Work instruction: If a line comes after the one containing "札幌市南北線 (76, 1199)", leave it out; copy every line before it, and that line too, exactly as written, starting from the first line of the entries.

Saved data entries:
↓
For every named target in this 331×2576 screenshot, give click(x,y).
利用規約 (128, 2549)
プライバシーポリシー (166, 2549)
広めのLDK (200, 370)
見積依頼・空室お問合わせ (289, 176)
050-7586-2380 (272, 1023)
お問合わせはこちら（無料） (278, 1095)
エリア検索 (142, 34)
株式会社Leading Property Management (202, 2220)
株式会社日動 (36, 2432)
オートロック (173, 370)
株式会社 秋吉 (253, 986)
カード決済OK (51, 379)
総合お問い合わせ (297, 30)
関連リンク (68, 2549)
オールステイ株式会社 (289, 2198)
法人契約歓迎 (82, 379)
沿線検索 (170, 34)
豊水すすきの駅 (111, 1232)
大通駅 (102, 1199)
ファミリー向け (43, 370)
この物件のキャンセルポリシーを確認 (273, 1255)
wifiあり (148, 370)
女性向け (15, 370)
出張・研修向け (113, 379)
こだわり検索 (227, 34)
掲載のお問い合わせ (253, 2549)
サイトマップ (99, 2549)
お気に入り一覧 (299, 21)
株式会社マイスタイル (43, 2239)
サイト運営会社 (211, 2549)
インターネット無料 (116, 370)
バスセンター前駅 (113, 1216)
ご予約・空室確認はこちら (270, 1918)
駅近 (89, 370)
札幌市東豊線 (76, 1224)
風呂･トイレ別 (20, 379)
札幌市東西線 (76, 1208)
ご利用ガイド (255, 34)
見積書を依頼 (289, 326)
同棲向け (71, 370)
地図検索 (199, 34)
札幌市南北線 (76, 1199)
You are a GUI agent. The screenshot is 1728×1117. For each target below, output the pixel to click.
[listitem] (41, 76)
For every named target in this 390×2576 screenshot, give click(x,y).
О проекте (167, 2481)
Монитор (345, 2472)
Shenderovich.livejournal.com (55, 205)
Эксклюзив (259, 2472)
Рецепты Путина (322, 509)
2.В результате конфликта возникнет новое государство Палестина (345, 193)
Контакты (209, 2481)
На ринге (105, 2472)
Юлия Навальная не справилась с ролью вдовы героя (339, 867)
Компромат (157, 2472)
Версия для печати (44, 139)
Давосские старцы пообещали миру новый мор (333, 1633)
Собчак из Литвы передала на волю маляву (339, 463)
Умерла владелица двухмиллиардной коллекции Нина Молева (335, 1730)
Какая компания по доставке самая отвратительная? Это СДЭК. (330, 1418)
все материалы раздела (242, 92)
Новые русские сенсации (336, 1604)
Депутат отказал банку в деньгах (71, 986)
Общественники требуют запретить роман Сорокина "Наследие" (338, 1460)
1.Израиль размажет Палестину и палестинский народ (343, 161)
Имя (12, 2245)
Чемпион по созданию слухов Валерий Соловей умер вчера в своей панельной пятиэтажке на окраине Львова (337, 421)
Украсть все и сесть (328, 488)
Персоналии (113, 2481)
↑
Response below:
For every named target in this 331×2576 screenshot, give click(x,y).
利用規約 (128, 2549)
プライバシーポリシー (166, 2549)
広めのLDK (200, 370)
見積依頼・空室お問合わせ (289, 176)
050-7586-2380 (272, 1023)
お問合わせはこちら（無料） (278, 1095)
エリア検索 (142, 34)
株式会社Leading Property Management (202, 2220)
株式会社日動 (36, 2432)
オートロック (173, 370)
株式会社 秋吉 (253, 986)
カード決済OK (51, 379)
総合お問い合わせ (297, 30)
関連リンク (68, 2549)
オールステイ株式会社 (289, 2198)
法人契約歓迎 (82, 379)
沿線検索 (170, 34)
豊水すすきの駅 (111, 1232)
大通駅 (102, 1199)
ファミリー向け (43, 370)
この物件のキャンセルポリシーを確認 (273, 1255)
wifiあり (148, 370)
女性向け (15, 370)
出張・研修向け (113, 379)
こだわり検索 (227, 34)
掲載のお問い合わせ (253, 2549)
サイトマップ (99, 2549)
お気に入り一覧 (299, 21)
株式会社マイスタイル (43, 2239)
サイト運営会社 (211, 2549)
インターネット無料 (116, 370)
バスセンター前駅 (113, 1216)
ご予約・空室確認はこちら (270, 1918)
駅近 (89, 370)
札幌市東豊線 (76, 1224)
風呂･トイレ別 (20, 379)
札幌市東西線 (76, 1208)
ご利用ガイド (255, 34)
見積書を依頼 (289, 326)
同棲向け (71, 370)
地図検索 (199, 34)
札幌市南北線 (76, 1199)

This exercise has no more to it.